No—too large for a wolf. Its body was lean, but monstrous. Black fur matted with dirt. Its breath steamed in the air, though the day was warm.
Then it stepped forward, and Lyra gasped.
Its legs shimmered, faintly translucent near the paws—as if it weren't fully part of this world.
"Run," she breathed.
They didn't need to be told twice.
---
Branches whipped past them as they tore through the forest. Lyra heard Mira stumble, but Theo grabbed her arm. The wolf snarled behind them, too fast, too close.
Lyra turned suddenly, heart pounding, and raised her hands.
"Leave us!"
Her voice rang louder than it should have—echoing strangely, as if the forest itself listened.
The wolf skidded to a halt.
Its eyes widened.
For one terrifying moment, it crouched... then yelped and darted back into the trees, vanishing like smoke.
Silence fell.
Theo and Mira turned slowly.
"...Did you just scare it away?" Mira asked.

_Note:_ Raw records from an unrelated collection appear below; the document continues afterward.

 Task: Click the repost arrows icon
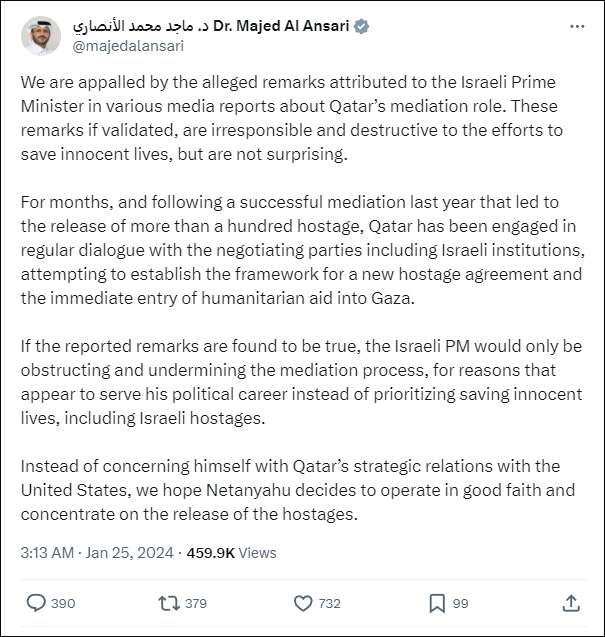(169, 603)
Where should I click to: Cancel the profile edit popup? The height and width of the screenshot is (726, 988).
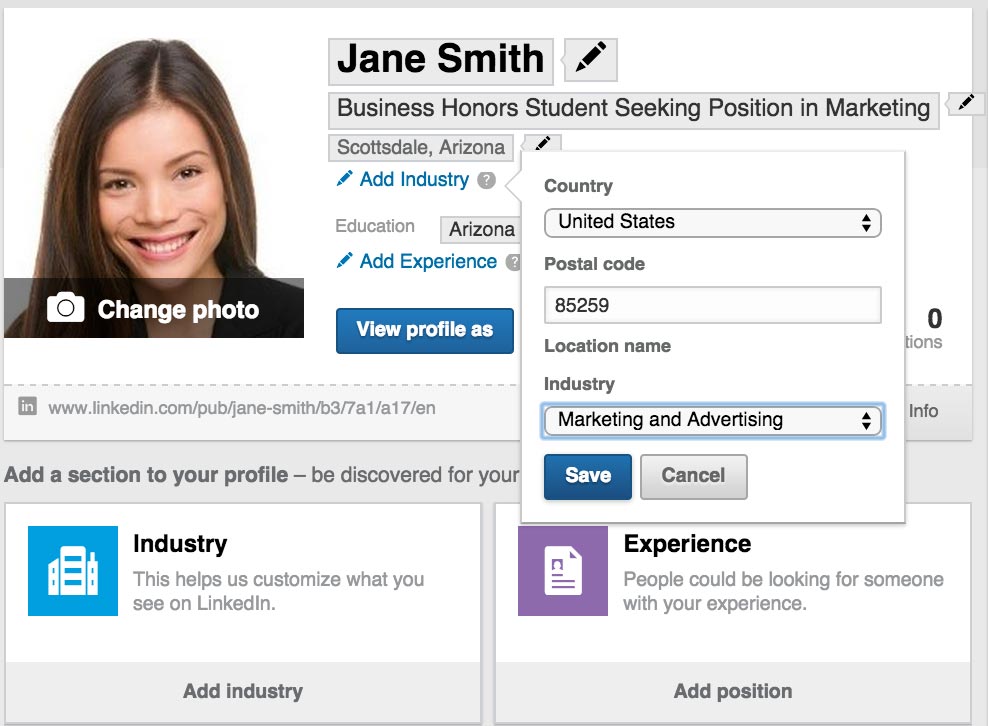(693, 476)
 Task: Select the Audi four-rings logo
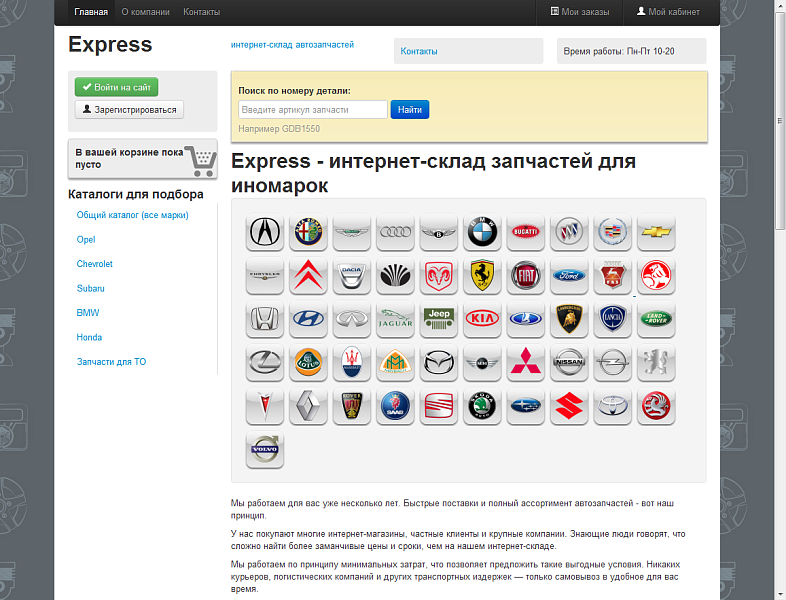tap(395, 233)
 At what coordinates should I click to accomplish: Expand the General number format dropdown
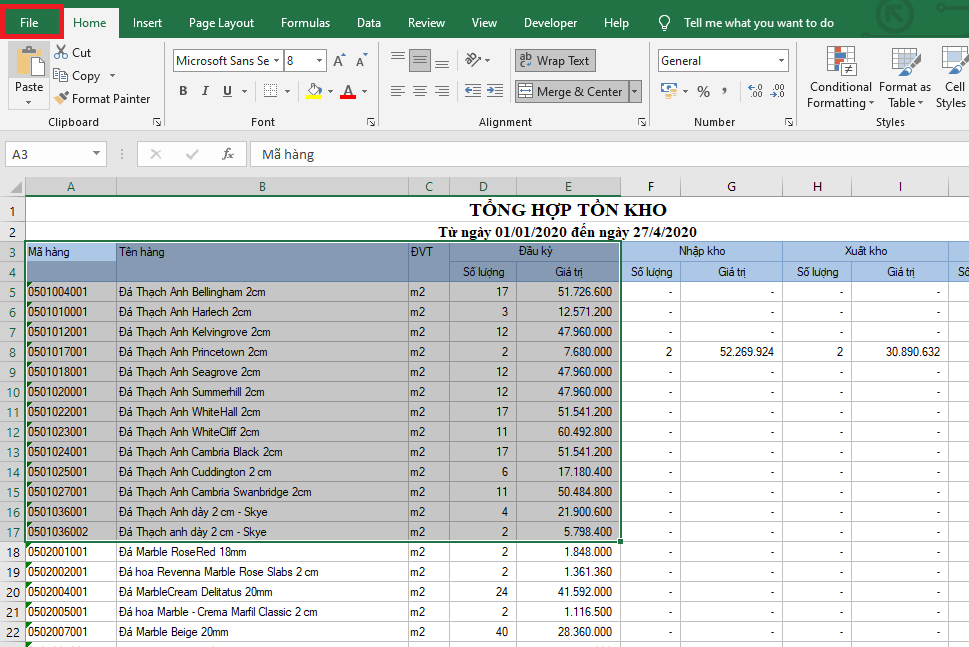(x=782, y=61)

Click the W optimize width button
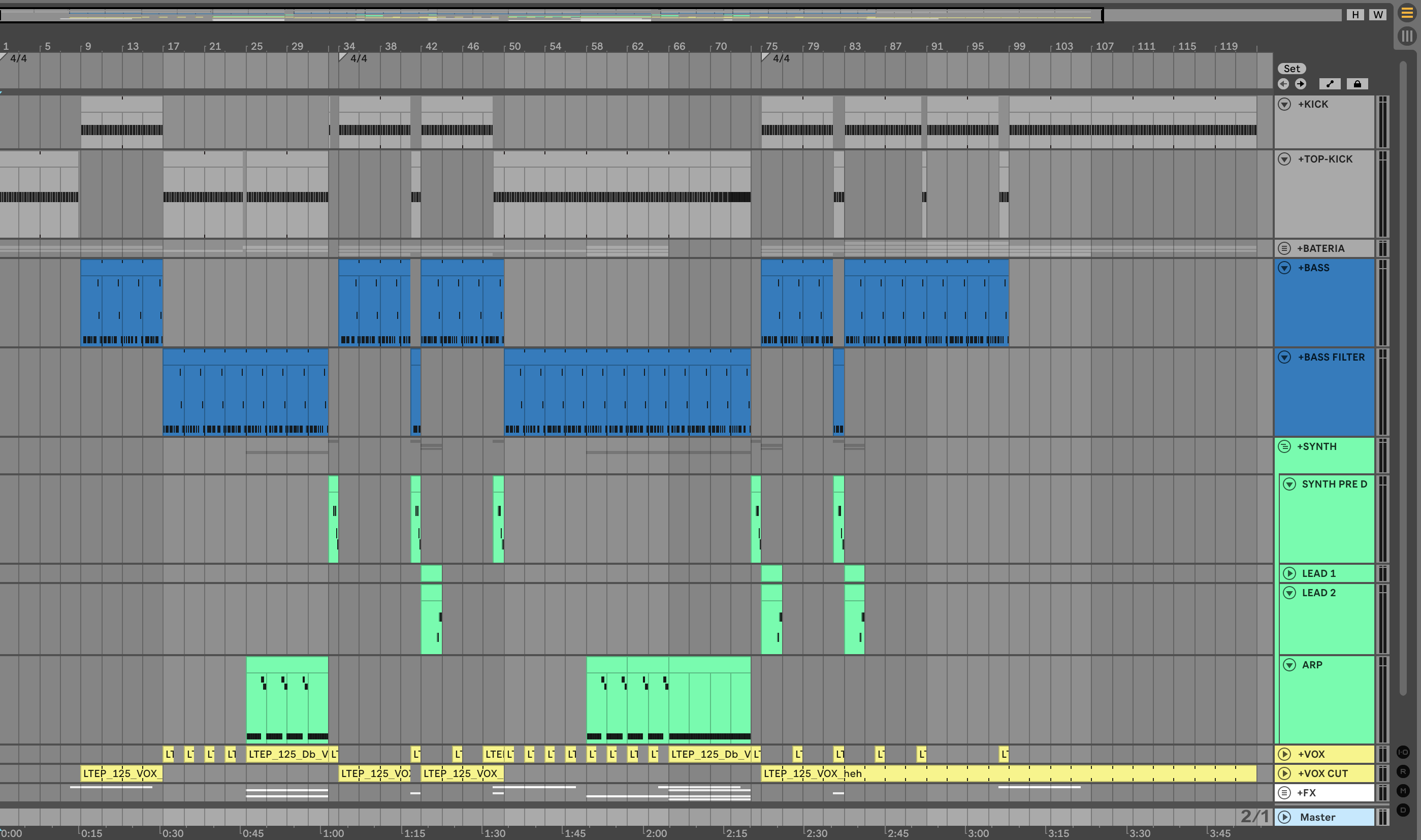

"I—I don't know," Lyra said, shaking. "I just shouted."
"No," Theo said. "It stopped when you spoke."
---
They hurried home before anyone noticed they were gone. Their clothes were torn, their arms scraped, and their nerves frayed.
Lyra said nothing of the tree. Or the disk.
But that night, she dreamed again.
She stood in a hall of stars, wearing a cloak of wheat and flame. At her feet, a wolf bowed—not out of fear, but reverence.
And a voice echoed in her ears:
"Even the wild things remember your name."
---
The next morning, Mira showed her a sketch.
It was the wolf.
Every detail perfect—except one.
Its eyes, in the drawing, were not yellow.
They were gold.
---
> In the woods where gods once whispered,
A girl met a beast not born of this world.
And though she ran in fear,
It was not fear that saved her.
It was a name older than forests,
And a voice still laced with stardust.